There are some who say that the current voting system is fine, and they often particularly point to the fact that it has prevented UKIP from gaining seats. Now, I disagree with UKIP on pretty much everything. I think they are preying on people’s fears and stirring up hatred in a country which I love for its openness and tolerance. But how do we expect to win people over from the far right if what we say and do just backs up their arguments? If we claim to be democrats, we cannot refuse to change a voting system where 12% of people in the country are given just one seat in Parliament, just because we happen to disagree with them. Stifling people’s voices will not win them over, it will just encourage people to flock to extremes, and it is painfully undemocratic.

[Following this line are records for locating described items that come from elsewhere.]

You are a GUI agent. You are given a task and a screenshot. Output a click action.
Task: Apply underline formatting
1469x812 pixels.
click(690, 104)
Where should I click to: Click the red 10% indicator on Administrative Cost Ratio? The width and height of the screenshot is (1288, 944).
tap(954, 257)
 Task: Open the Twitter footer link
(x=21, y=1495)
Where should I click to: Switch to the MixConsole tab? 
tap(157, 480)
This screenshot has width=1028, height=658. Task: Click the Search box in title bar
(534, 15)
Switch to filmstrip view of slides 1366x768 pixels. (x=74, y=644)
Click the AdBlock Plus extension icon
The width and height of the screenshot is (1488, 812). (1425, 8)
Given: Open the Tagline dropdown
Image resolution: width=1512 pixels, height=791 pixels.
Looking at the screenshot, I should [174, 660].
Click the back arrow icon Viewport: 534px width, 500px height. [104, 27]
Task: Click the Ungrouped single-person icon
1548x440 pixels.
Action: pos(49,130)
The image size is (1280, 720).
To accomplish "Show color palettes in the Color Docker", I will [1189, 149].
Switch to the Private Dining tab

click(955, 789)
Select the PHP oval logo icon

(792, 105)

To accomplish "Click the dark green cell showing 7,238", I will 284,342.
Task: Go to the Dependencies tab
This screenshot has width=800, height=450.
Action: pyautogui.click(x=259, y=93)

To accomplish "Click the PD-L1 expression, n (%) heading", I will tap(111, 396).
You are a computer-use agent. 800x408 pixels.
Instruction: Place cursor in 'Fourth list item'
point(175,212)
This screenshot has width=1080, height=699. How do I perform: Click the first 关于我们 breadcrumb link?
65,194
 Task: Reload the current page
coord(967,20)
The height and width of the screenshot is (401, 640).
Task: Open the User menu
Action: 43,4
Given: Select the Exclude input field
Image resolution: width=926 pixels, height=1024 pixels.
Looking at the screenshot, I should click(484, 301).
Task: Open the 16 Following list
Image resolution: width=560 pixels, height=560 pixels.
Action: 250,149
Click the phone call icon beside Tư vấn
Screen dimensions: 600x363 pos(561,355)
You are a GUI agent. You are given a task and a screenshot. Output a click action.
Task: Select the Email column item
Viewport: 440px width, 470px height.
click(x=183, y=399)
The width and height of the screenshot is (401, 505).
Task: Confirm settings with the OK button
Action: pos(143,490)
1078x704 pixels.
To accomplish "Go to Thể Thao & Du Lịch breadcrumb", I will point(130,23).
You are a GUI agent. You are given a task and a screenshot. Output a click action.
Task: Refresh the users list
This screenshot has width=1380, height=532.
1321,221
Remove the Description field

And to those who say that this sentiment just stems from bitterness at the Conservative victory: I challenge you. If you care about democracy in this country, don’t settle for a government with 36.9% of the vote: join the movement for a new voting system which will give the Tory party the representation it deserves too. You cannot ignore a crisis of legitimacy in this country just because a party you approve of has happened to win this election. Who knows what party will come to power next time – it may well be your vote that is one of the wasted. People of all parties and across the political spectrum should be rallying to force the state to truly represent the wishes of the British people.

We are witnessing a crisis of governmental legitimacy. The Power Inquiry, an excellent investigation into voter disengagement in the UK, warns that we are heading towards a society in which “the processes of democracy, including general elections, become empty rituals.” If the voting system does not change, we will be stuck with a series of governments that do not reflect the will of the people. And who knows what will happen when the British people have had enough of a government that no longer represents them.